Extract provided
Education Divide: Civic Learning and Intended Political Participation among Youth in Estonia, Latvia, and Lithuania

Beatriz Matafora, M.A., researcher
Educational Research and Schooling
University Duisburg-Essen, Germany
e-mail: Beatriz.matafora@uni-due.de

Kristīne Kampmane, M.A., researcher
Institute of Educational Research
Faculty of Pedagogy, Psychology and Arts
University of Latvia, Latvia
e-mail: kristine.kampmane@lu.lv

Anastassia Anton, student
Faculty of Education, Psychology and Sociology
Technical University of Dortmund, Germany
e-mail: anastassia.anton@tu-dortmund.de


Civic education serves as a vital tool for shaping national identity and a deeper understanding of civic duties. It assumes unparalleled importance in the contexts of the Baltic states and amidst the current geopolitical landscape, particularly the Russian war in Ukraine. The substantial Russian-speaking minority in these countries adds complexity, highlighting the need to examine their access to civic education at school.

Stated problem
Answer these questions about the text on civic learning in Estonia, Latvia, and Lithuania:
(a) Which university is Kristīne Kampmane affiliated with?
(b) In which faculty is Anastassia Anton a student?
(c) Which war does the text name as part of the current geopolitical landscape?

(Target position records)
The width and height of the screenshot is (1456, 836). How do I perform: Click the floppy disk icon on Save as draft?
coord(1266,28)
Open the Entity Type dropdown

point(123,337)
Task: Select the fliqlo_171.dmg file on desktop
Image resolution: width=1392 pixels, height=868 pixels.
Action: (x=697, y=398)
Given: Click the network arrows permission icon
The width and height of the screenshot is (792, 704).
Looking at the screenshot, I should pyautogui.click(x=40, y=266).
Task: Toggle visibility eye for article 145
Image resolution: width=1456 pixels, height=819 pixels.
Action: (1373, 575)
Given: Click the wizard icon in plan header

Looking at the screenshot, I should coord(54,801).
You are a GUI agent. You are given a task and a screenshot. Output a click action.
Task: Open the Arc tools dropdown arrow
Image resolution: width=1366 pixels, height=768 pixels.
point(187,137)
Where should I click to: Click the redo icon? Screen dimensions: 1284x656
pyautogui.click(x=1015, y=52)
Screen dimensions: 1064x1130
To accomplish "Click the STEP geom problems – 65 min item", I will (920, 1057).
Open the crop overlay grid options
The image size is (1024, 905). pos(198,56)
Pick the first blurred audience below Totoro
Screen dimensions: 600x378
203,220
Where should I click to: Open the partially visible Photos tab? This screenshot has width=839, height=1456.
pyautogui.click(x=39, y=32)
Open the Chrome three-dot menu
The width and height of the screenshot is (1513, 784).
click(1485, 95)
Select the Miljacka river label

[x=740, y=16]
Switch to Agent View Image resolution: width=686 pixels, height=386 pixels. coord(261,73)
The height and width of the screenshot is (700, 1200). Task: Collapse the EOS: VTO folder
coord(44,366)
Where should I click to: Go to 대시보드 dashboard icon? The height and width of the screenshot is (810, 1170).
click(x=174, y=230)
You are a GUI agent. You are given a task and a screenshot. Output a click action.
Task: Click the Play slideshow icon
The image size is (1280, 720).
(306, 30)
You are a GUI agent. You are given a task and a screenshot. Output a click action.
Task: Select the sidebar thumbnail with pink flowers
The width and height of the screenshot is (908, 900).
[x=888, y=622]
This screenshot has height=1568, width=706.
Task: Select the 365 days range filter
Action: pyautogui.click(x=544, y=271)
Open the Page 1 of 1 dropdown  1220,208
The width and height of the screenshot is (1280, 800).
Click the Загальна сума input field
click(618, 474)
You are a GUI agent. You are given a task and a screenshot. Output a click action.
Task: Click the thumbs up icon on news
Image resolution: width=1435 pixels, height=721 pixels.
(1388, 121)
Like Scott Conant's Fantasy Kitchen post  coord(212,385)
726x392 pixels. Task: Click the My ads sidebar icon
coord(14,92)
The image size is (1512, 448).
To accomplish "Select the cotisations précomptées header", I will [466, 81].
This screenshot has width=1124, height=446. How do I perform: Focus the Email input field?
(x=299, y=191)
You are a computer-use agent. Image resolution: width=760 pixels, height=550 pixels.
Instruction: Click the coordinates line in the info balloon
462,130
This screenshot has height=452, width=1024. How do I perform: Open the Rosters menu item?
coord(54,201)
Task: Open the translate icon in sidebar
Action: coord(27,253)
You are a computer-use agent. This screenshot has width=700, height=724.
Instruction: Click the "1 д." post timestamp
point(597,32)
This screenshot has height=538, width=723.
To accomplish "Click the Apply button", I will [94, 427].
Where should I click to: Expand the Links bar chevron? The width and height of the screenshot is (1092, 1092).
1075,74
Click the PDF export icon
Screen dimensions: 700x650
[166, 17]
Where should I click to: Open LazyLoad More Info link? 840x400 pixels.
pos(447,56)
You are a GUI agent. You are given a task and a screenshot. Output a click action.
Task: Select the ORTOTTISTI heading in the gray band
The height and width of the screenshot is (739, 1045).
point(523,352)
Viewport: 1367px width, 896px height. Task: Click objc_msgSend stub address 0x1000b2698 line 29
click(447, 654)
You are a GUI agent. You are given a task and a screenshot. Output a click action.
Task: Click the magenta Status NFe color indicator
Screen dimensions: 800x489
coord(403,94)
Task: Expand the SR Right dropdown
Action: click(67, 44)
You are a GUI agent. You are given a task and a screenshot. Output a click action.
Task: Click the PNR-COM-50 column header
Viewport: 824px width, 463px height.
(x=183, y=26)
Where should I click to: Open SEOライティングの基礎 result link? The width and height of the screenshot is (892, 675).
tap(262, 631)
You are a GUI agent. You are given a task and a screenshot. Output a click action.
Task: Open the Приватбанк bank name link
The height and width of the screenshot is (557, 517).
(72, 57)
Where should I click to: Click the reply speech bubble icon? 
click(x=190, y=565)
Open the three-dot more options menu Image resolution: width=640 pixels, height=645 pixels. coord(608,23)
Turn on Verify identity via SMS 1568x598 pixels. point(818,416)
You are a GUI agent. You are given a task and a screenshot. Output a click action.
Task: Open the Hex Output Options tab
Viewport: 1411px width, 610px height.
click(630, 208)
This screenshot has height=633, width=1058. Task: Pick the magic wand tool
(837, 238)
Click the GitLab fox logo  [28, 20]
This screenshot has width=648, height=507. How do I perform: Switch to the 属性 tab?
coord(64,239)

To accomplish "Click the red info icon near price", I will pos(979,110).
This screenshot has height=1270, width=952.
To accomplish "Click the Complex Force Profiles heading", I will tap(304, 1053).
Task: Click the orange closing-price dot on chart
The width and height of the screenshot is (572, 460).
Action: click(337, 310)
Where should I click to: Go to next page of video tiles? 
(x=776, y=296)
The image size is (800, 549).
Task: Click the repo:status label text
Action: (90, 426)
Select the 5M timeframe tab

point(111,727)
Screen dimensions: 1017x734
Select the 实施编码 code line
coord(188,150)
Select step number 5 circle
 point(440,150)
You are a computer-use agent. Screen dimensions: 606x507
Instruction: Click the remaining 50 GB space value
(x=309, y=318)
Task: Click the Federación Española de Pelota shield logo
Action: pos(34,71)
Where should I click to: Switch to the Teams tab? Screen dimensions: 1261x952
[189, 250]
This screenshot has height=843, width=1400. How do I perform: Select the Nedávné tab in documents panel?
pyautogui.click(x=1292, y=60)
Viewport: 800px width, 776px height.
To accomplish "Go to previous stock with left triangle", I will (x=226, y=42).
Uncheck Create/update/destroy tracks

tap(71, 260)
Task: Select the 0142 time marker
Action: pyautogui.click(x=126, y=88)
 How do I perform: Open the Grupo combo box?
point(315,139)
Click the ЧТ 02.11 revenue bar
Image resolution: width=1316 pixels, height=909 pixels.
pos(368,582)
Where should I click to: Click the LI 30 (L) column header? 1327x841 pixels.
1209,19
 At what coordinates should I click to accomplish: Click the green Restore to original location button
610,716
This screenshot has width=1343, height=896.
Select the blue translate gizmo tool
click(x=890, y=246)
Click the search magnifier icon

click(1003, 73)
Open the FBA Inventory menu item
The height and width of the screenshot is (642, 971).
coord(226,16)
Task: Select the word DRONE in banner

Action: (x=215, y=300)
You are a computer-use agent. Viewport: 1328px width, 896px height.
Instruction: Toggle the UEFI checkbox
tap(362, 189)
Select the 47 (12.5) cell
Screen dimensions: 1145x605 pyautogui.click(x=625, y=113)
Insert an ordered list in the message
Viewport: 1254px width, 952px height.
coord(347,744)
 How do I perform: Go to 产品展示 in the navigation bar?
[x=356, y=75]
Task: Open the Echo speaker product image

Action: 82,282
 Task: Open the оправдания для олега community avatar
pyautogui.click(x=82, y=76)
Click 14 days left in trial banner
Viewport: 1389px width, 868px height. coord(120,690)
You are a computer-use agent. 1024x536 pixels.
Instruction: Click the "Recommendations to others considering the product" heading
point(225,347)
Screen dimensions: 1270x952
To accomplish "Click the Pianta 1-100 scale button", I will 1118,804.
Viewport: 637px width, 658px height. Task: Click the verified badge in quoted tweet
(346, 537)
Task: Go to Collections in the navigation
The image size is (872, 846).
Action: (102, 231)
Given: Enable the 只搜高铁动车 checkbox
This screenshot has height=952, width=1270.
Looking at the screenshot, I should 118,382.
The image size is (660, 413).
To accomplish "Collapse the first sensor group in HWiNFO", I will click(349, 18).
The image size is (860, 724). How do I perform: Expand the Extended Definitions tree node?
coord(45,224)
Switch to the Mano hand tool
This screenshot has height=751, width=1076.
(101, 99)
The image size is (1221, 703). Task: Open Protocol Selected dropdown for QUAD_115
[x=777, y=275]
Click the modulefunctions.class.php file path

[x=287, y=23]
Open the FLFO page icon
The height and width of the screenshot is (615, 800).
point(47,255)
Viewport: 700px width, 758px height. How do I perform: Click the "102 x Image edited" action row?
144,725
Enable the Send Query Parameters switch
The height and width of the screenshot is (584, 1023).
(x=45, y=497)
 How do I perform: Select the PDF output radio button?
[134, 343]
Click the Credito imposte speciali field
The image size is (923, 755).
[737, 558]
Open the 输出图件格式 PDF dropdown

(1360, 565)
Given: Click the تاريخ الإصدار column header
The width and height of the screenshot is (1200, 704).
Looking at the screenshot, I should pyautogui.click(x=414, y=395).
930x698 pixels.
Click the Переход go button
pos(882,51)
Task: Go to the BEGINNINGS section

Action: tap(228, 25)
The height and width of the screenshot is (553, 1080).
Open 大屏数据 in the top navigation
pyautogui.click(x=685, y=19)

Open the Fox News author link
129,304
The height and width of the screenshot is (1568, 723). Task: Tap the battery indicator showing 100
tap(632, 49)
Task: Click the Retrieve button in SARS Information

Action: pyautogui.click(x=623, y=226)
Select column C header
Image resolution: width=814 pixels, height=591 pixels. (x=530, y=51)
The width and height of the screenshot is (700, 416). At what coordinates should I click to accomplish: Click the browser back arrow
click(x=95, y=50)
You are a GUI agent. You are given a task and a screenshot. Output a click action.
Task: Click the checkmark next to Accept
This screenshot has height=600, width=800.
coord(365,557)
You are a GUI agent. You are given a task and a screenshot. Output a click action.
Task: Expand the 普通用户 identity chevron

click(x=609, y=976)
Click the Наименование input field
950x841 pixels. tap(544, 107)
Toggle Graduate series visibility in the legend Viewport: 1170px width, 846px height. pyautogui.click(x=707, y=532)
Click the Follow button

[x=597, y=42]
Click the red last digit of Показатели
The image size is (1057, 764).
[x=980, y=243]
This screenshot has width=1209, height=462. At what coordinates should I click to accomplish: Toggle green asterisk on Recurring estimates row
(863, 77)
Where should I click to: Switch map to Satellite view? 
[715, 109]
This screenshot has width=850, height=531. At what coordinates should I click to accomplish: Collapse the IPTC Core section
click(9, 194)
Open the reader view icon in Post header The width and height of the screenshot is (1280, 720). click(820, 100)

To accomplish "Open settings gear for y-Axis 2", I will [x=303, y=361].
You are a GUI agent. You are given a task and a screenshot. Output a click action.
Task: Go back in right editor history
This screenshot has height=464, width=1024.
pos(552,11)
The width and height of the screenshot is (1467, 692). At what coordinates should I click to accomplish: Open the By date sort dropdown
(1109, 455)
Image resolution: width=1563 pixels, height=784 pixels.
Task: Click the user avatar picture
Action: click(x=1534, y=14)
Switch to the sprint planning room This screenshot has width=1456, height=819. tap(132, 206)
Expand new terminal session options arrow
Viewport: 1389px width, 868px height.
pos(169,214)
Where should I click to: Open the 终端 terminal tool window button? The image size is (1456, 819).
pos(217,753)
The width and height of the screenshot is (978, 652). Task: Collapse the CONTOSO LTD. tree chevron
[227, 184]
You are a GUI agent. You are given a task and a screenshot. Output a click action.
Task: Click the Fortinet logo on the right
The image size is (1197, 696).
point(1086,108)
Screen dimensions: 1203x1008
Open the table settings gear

Expected answer
(a) The University of Latvia
(b) The Faculty of Education, Psychology and Sociology
(c) The Russian war in Ukraine